Problem 1
Answer these questions using the Telemouse award address, each on its own line:
(a) Who gave the address, and what position does he hold?
(b) In which European Year was the knowledge volunteer project held?
(c) When will the students be invited to help create the Network of Knowledge Volunteers?
Problem 2
Summarize the Telemouse award address in two sentences.
Problem 3
Carry on the Telemouse award address from its final sentence.

4 min.
Here is the text of the address given by the Scientific Director of the Fondazione Mondo Digitale, Alfonso Molina, at the Awards Ceremony for the first edition of the Telemouse 3.0 - Knowledge Volunteers Competition.
Dear Boys and Girls, and all the people and organisations that have made this Telemouse Award dedicated to the Knowledge Volunteers possible,
I would like, first of all, to thank you: the students who have donated their time and good will to interact and provide so many elders with essential ICT knowledge for today's world. But giving also entails receiving and this is what I would like to focus on. You are young and have your entire life ahead of you, to build, in the adventure that is your life.
Today’s world is very complex and holds great challenges ranging from the job market to climactic changes. We are people with an enormous multi-dimensional potential, but constant economic and social pressure tends to reduce our humanity to mere consumers of goods and media messages. The development of this multi-dimensionality is essential for a richer and fuller life. What you are doing now, during your youth, will determine the extent to which this multi-dimensional nature will develop throughout the rest of your life’s journey.
This is why the experience of volunteering and giving to others is so important. It allows you to test you human qualities – from knowledge to generosity and many others as we will see through the opinions and expressions of the elders and teachers who have deeply appreciated what you have done as knowledge volunteers for Project Telemouse.
The Fondazione Mondo Digitale is happy to participate in this knowledge volunteer project held during the European Year for Volunteering and I would like to announce that at the beginning of the next school year, in September 2011, we will invite you to participate in the creation of a Network of Knowledge Volunteers, a network that will grow throughout Italy, stimulating and nurturing the youthful multi-dimensional nature with the force of cooperation and joint learning.
Today, we celebrate Telemouse and the many Knowledge Volunteers who with patience and passion have dedicated their time and energies to this project.

Dataset
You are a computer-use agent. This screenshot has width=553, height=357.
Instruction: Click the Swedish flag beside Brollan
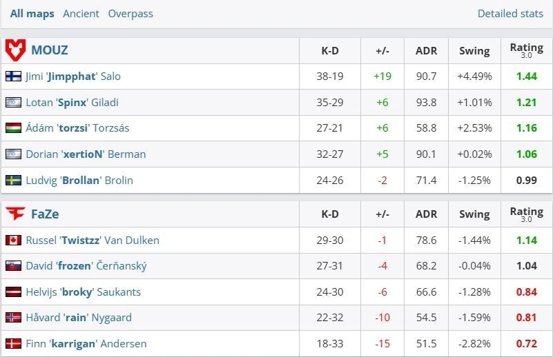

* * *

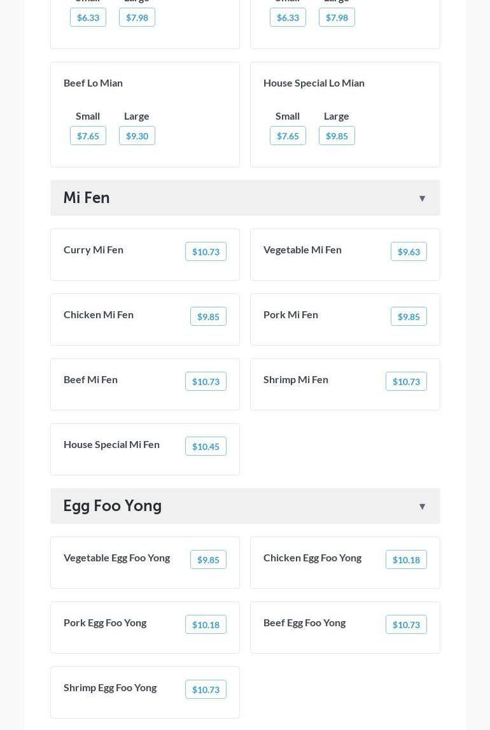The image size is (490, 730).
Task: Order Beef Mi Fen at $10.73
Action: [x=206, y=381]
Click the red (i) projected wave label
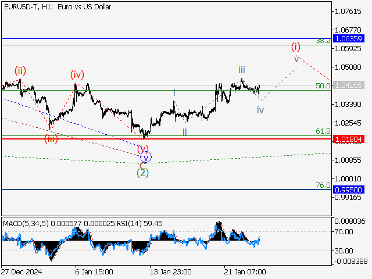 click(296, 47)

Expected answer 1
(a) Alfonso Molina, Scientific Director of the Fondazione Mondo Digitale.
(b) The European Year for Volunteering.
(c) At the beginning of the next school year, in September 2011.

Expected answer 2
At the awards ceremony for the first Telemouse 3.0 Knowledge Volunteers Competition, Alfonso Molina of the Fondazione Mondo Digitale thanked the students who gave their time to provide elders with essential ICT knowledge. He stressed that giving also means receiving, since volunteering lets young people test their human qualities and develop the multi-dimensional potential that economic and social pressure tends to reduce, and he announced that in September 2011 they would be invited to help create a Network of Knowledge Volunteers across Italy.

Expected answer 3
You young knowledge volunteers have efficiently met our expectations and notwithstanding your great number, the Fondazione Mondo Digitale – particularly though Cecilai Stajano and Anna Lain – have dedicated a lot of time to getting to know all of you and, as I have already mentioned, found an incredible human richness that has made it very hard to decide to whom to assign the awards.
After the first vote, we were left with 312 nominations from the elders, teachers and tutors for 174 candidates. And at this point we all understood that you were all winners, because this is what the nominations said. You clearly were all excellent, ready and patient.
• Good because you were understanding, careful, disciplined, gentle, generous, nice, available and educated.
• Ready because you have the necessary technical skills, wanted to transmit your knowledge and were clear, able and precise.
• Patient because you were balanced, careful and concentrated on your task.
So, you may rightly ask, how we decided who to assign the awards to as best tutor and best volunteer. We had to look at four additional criteria to reach our final decision:
• Constance and continuity throughout the project- who was always present? Who did for the longest? Who has continued volunteering? Who wants to do it again?
• Motivation and passion – enthusiasm, interest, reliability, responsibility, maturity and coherence used to develop emphatic relations, not just with the elders but also with your peers.
• Enterprise – the ability to take an initiative and be proactive, creative, communicative, resolute and solve problems. Last but not least,
• Innovative – who took the biggest risk, accepted challenges, who has a vision that projects into the future and wants to change the world?